Toy Soldiers is about a group of misfit teens attending an all boy prep school who are suddenly taken hostage along with the rest of the student body and held for ransom in exchange for the release of a terrorist drug dealer. The main group of boys consists of Sean Austin (The leader of the group aka DAVE from Encino Man), Wil Wheaton, Keith Coogan (of Adventures in Babysitting and Don’t Tell Mom the Babysitter’s Dead fame [Hilarious that those are his two biggest films]), George Perez (of Carnosaur fame) and T.E. Russell (of Toy Soldiers fame). They call themselves The Rejects because every misfit group needs a cool name and it also coincides with the school’s name The Regis School for Boys. These boys are under the constant supervision of the Dean played by Louis Gossett Jr., who lays down the wisdom like a God damn boss. All the fun and games comes to an abrupt end when a terrorist group led by a whiny daddy’s boy takes over the school in hopes of freeing his father from federal custody using the sons of important and rich parents as ransom.

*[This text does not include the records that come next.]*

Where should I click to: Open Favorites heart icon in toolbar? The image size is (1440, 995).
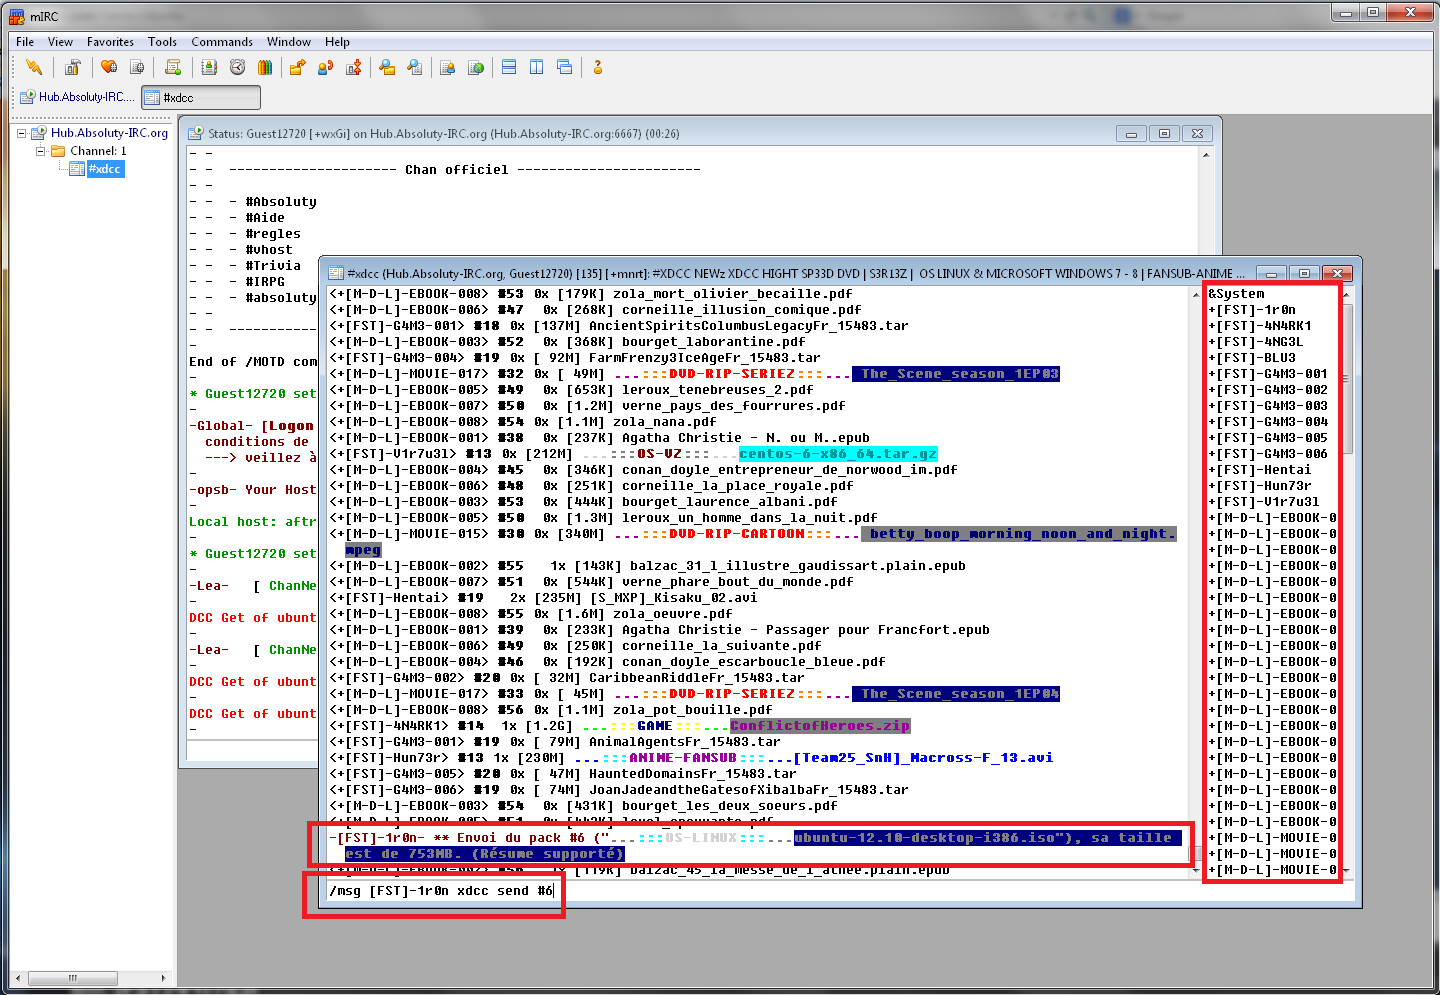(109, 67)
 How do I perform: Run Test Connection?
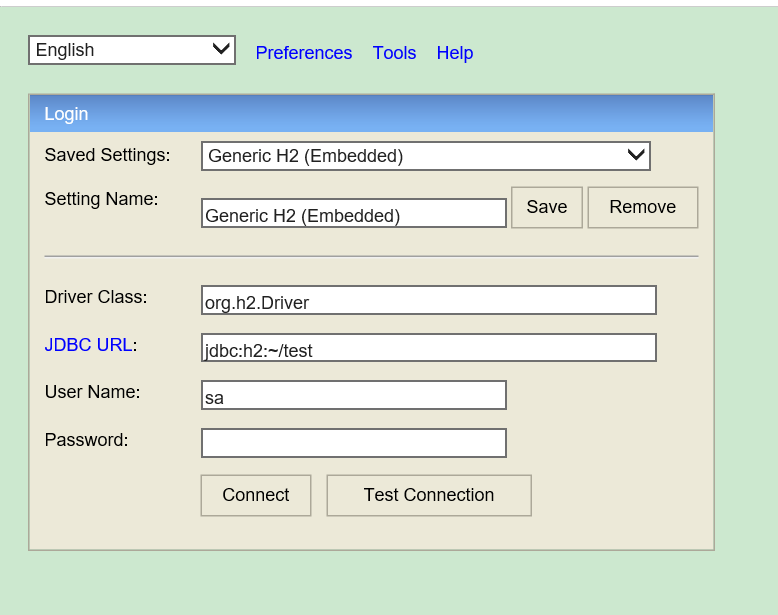[x=428, y=495]
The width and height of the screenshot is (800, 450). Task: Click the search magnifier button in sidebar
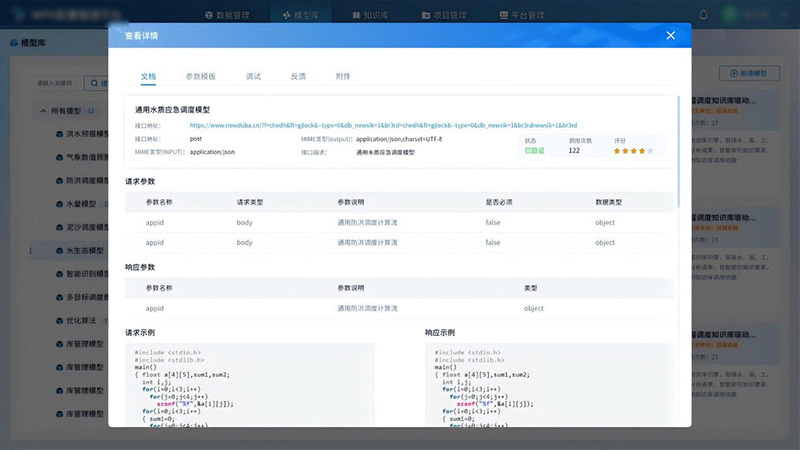tap(97, 83)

What I find strange is that every hour the terrorists let the boys go outside and play everyday and they are shown having a good time during all of these scenes. They workout, throw a frisbee around, frolick, all while smiling and laughing even though they are fucking being held hostage by terrorists with machine guns and rocket launchers! Well, good for them for not letting that bother them in the least bit. The Rejects, however, are a little disturbed by all of this and work together to gather intel on their captors and come up with a plan to free everyone in the school.

This movie really feels like a sequel to The Goonies to me and it’s not just because Sean Astin is in both or the fact that the main bad guy looks a lot like one of the Fratelli brothers. I think it’s the fact that the depiction of these boys’ attitudes very much resonate the “Goonies never say die” mentality. Toy Soldiers has just a bit more at stake with the whole “terrorists with guns” thing happening but regardless, both sets of kids are willing to do what it takes to save the things that mean the most to them. Both films are adventures and both films involve the characters using their specific skill sets to overcome the obstacles ahead of them. I like the fact that the boys are depicted as intelligent and capable. These kids are able to handle themselves better than all of the adults in the film. Most of the adults are just bumbling fools with the exception of Gossett Jr.’s character who believes in the boys more than any adult could.

I think what sets this movie apart is the graphic depiction of violence. This flick pulls no punches in the graphic violence department. People get thrown out of helicopters, shot in the face, necks get slit and dudes get blown apart by machine guns. This movie would have been tough to market because who do you market to? The movie is about teens but you can’t market it to them since this movie is rated R and adults typically don’t want to go see a movie about a rag tag group of teens out smarting terrorists, I mean, that just sounds like a live action disney channel flick. I applaud the risk they took in making this movie they way that they did.

Cool Teen Violence

SPOILER ALERT! One thing that I always had a hard time with was the death of Wil Wheaton’s character 3 quarters of the way through. I remember wanting to watch it when  it came out because it had Wesley Crusher in it and by God I teared up when  he was shot dead in the film. I remember turning to my mom in shock muttering “they killed Wesley Crusher….” That has always stuck with me for whatever reason.

Teens who are depicted as capable and intelligent, tons of action and a lot of heart, this movie is worth your time despite Mr. Ebert’s criticism. At times, it’s very violent but it never went too far to where it detracts from the pacing of the film. A cross between The Goonies and Red Dawn, Toy Soldiers is a decent film that gets more crap than it really should. Check it out.